On the Edge of the Primeval Forest

By Albert Schweitzer

$7.00

The saga of Dr. Albert Schweitzer’s personal life has deeply moved several generations in Europe.

Born in 1875, he was brought up at Gunsbach, in Alsace, where the cultures of France and Germany meet, and the influences of the Catholic and Protestant faiths mingle in unusual tolerance. His father was the local Protestant pastor. The family was deeply musical: both Albert’s grandfathers were well-known organists.

Discipline and concentration, added to his natural gifts, earned him a brilliant academic career Everything he touched he did supremely well. At Strasbourg, he took his doctorate with a thesis on the religious philosophy of Kant. In Paris, he studied organ music under Charles Marie Widor, one of the great musicians of his time and eventually surpassed his master in the interpretation of Bach. But in this flood of early success, Schweitzer remained pre-occupied with the suffering of others. At the age of twenty-one, he made his famous decision—that he would live for science and art until he was thirty, and thereafter would devote his life to serving humanity.
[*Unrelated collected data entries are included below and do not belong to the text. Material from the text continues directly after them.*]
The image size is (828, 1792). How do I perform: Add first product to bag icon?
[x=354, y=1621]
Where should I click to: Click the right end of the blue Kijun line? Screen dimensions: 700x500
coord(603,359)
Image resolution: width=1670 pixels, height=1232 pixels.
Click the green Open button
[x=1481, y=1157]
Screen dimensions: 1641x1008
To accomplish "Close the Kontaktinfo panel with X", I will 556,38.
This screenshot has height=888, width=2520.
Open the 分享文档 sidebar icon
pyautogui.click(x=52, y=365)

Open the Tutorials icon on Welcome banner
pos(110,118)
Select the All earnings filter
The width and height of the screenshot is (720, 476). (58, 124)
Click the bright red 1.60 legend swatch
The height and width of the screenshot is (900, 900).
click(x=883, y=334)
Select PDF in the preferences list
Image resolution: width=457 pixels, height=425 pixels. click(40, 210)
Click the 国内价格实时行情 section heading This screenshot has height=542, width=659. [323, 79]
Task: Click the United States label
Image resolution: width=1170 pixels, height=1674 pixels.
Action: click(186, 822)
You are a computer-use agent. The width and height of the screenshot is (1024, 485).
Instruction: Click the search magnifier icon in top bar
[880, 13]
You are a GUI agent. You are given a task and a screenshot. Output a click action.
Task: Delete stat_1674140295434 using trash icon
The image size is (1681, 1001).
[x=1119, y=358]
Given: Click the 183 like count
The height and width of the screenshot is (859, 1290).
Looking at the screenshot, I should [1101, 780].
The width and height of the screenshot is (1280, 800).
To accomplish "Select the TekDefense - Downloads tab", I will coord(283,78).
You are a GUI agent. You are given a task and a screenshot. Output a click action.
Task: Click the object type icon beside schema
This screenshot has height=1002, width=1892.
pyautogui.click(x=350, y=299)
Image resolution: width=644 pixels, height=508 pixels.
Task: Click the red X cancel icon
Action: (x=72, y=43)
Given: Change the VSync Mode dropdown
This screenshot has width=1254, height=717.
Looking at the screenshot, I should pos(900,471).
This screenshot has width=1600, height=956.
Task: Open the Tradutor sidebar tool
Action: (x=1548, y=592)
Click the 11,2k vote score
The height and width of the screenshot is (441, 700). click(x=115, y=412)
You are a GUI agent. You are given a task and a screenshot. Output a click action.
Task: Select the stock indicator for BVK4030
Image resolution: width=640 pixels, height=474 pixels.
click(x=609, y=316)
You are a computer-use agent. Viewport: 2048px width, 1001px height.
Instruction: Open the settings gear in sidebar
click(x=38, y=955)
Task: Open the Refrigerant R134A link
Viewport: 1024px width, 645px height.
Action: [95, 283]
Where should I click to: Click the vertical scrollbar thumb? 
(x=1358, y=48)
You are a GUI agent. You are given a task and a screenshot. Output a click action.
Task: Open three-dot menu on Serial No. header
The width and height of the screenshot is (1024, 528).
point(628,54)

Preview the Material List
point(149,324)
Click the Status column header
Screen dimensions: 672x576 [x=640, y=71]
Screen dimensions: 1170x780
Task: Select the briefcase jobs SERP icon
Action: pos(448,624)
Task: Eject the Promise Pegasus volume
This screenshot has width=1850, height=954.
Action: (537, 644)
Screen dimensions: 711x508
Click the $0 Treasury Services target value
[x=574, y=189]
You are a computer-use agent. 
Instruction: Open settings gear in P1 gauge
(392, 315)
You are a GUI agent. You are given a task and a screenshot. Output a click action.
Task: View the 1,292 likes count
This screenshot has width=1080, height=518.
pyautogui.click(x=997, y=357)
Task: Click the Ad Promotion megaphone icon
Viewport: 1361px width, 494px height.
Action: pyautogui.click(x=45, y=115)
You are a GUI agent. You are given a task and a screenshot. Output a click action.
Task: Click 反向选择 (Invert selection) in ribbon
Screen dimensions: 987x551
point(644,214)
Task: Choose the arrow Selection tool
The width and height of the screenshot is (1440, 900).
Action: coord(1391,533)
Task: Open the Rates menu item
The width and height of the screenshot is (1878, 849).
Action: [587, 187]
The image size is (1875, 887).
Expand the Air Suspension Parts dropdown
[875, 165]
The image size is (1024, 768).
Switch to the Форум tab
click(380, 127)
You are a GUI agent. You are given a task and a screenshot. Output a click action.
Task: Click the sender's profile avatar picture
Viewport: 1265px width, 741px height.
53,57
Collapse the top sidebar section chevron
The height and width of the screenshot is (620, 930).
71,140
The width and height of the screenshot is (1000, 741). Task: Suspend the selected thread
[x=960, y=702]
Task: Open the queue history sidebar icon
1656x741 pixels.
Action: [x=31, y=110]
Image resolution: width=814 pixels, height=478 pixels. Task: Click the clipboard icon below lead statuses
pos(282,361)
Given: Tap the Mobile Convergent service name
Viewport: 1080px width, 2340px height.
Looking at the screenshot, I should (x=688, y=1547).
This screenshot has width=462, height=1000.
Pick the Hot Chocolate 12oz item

In this book he gives his reasons for renouncing his academic future in Europe to qualify as a doctor, and he describes the building and growth of his hospital at the edge of the damp disease-ridden Equatorial forest of the Belgian Congo. It has become a classic of its kind because of its simple sincerity, its understanding of the primitive mind, its accounts of the triumphs and tragedies of the enterprise, and above all because the personality of one of the most remarkable figures of modern times is reflected so vividly in his writing.